[Data drawn from a collection]
━━━━━━━━━━━━━━━━━━━━

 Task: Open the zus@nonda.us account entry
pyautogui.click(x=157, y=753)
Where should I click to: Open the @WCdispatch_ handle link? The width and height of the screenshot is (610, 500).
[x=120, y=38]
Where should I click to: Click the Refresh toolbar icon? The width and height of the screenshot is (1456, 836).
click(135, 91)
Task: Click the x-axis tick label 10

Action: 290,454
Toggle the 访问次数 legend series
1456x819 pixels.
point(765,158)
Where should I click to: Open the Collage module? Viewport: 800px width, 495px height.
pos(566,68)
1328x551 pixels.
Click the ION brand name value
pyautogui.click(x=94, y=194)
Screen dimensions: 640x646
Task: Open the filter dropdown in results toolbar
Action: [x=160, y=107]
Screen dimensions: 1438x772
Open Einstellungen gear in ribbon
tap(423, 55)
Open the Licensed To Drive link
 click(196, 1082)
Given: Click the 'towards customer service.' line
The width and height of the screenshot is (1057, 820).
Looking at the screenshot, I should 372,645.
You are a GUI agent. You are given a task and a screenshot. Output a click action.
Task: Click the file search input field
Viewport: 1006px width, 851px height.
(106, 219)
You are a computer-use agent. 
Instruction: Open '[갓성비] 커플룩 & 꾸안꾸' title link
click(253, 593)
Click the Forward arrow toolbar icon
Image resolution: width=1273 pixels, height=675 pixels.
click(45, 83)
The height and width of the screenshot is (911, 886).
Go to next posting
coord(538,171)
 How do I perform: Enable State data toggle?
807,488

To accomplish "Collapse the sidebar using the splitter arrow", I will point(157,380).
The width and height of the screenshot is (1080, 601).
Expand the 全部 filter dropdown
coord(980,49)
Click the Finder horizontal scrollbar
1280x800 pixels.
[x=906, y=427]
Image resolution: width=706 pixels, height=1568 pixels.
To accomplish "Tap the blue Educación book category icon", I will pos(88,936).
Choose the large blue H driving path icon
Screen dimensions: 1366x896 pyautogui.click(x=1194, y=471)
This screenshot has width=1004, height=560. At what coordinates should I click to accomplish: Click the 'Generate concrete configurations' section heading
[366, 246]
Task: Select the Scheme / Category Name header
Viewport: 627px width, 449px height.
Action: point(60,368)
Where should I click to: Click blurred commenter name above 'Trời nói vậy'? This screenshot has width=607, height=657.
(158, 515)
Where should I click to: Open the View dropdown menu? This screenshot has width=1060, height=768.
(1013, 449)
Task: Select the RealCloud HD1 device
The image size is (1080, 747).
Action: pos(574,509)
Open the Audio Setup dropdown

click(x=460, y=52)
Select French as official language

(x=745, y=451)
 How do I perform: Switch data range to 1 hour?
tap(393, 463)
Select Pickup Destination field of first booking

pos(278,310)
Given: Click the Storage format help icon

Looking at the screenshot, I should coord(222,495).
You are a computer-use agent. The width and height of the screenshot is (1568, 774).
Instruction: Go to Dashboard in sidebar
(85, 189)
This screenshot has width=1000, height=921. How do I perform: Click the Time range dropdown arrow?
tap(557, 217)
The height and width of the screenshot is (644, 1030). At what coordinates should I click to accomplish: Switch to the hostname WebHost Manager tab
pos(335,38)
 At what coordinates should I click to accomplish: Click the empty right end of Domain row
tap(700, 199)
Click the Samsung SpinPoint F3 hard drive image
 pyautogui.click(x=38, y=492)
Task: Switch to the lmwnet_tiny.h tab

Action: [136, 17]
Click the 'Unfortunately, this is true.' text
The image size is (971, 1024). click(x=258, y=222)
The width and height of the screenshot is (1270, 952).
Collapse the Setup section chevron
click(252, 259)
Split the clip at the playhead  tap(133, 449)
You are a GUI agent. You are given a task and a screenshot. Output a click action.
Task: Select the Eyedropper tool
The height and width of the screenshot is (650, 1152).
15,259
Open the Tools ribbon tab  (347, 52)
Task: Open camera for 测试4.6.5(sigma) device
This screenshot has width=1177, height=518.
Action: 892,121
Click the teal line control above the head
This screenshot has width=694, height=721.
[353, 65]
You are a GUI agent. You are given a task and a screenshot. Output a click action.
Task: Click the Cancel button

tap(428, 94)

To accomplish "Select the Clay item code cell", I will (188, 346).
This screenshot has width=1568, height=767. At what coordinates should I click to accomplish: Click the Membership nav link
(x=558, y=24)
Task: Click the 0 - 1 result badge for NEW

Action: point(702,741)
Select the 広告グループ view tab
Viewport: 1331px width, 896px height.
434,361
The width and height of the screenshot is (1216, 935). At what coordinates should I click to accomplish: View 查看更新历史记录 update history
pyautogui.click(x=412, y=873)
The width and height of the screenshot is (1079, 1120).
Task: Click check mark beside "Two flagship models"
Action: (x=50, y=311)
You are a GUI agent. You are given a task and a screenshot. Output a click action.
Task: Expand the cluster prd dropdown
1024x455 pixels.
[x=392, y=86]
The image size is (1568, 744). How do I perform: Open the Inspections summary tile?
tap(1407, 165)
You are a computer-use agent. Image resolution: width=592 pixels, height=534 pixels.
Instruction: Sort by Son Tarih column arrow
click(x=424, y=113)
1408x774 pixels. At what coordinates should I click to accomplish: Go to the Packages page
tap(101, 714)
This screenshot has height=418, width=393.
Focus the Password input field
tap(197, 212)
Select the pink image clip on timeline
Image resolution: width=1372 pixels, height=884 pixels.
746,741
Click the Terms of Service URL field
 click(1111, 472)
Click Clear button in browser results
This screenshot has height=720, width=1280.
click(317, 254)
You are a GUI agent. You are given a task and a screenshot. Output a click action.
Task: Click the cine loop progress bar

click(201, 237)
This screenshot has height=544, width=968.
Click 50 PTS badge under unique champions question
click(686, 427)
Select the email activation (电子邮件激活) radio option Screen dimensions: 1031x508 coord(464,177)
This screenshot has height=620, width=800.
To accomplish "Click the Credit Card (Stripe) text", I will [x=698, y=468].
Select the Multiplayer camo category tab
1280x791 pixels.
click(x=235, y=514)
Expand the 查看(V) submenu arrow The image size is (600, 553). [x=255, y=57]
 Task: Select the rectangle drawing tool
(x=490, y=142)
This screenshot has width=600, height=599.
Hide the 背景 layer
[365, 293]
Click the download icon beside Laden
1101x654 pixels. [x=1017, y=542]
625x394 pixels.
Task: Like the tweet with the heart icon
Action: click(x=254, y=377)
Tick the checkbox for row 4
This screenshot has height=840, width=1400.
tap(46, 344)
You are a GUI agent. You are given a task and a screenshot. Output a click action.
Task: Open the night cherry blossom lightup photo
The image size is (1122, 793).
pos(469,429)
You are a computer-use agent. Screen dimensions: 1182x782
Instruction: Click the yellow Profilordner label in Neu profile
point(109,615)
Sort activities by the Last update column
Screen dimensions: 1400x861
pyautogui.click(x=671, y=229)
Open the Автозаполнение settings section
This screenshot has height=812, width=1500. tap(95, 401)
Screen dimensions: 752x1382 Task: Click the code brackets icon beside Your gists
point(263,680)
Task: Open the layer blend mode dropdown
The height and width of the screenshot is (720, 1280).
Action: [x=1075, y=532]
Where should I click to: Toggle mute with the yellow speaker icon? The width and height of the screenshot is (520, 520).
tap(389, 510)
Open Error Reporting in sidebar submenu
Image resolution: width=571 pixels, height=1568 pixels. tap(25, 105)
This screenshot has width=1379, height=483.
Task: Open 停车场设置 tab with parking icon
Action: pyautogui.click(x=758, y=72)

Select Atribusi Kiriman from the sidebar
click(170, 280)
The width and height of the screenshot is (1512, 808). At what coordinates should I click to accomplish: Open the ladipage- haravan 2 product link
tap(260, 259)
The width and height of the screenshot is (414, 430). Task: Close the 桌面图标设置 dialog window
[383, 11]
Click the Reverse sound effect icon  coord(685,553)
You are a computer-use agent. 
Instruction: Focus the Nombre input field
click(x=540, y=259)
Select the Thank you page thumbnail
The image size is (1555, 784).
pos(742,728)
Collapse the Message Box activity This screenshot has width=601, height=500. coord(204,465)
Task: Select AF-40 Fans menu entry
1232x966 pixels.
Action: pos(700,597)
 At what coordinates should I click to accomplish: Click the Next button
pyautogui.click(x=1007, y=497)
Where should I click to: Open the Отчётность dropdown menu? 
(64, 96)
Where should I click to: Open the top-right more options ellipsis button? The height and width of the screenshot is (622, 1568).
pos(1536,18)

━━━━━━━━━━━━━━━━━━━━

- TASK
Rescale the part of the data that runs from its start through the line containing "point(765,158)", inclusive, multiplying every coordinate in the answers by 1.55 and rounding to whole numbers, with halves rounded up. Reproduce every line of that part, including the requests, which remain unchanged.

- SOLUTION FOR THIS EXERCISE
 Task: Open the zus@nonda.us account entry
pyautogui.click(x=243, y=1167)
Where should I click to: Open the @WCdispatch_ handle link? The width and height of the screenshot is (610, 500).
[x=186, y=59]
Where should I click to: Click the Refresh toolbar icon? The width and height of the screenshot is (1456, 836).
click(209, 141)
Task: Click the x-axis tick label 10

Action: 450,704
Toggle the 访问次数 legend series
1456x819 pixels.
point(1186,245)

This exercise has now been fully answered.